De part et d’autre du choeur, des vitraux composés de rosaces (Osterrath)


A votre gauche en revenant vers l’entrée:
1. Le baptême de Clovis (Capronnier) (ce vitrail représenterait des natifs de Gougnies avec saint Remi, patron de la paroisse) don d’Henri Pirmez .
2. La tentation dans le désert, Jésus et un ange lui apparaissant, (Osterrath) don de la paroisse en 1937;
3. Pierre et Jésus lui remettant les clés du royaume, (Osterrath) don de la famille Wauthy-Dincq en 1938;
4. Les noces de Cana, (Osterrath) don de la famille Minet-Noel en 1937;
5. Ce vitrail (Osterrath) a été offert en 1934 par M. Edmond Daffe de Gougnies et Mme Laure Wauthy. Il est consacré à sainte Rolende. On peut y reconnaître l’abbé Taminiaux, Augustin Beaurain (enfant de chœur), le caporal sapeur Hubert Douillet et le sapeur Edmond Daffe.

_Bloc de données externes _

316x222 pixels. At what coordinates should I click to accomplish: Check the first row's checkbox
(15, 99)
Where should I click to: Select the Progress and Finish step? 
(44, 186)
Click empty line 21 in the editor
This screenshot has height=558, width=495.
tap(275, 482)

Gros plans sur le dernier vitrail

Pour terminer ce chapitre sur la présentation de notre patrimoine de verre et de lumière, et en prélude au dossier technique qui viendra le compléter dans le futur, j’aimerais vous livrer un extrait du livre de Bernard Tirtiaux « Le passeur de Lumière ».

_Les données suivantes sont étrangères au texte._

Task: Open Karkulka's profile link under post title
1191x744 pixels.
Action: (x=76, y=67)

Rosal de Sainte-Croix s’adresse au jeune Nivard de Chassepierre:

« … La lumière est diffuse, elle est fugace, changeante, capricieuse. Elle a toutes les ruses.
Jamais tu ne seras satisfait de ton ouvrage, si beau soit-il. Jamais tu n’auras assez de couleurs dans tes casiers pour donner vie à un vitrail comme tu le souhaites, jamais tu n’auras la certitude de colorer juste comme on chante juste.
Qu’importe ! Tes pas partent du feu et tu dois atteindre le feu, devenir maître de ton art. »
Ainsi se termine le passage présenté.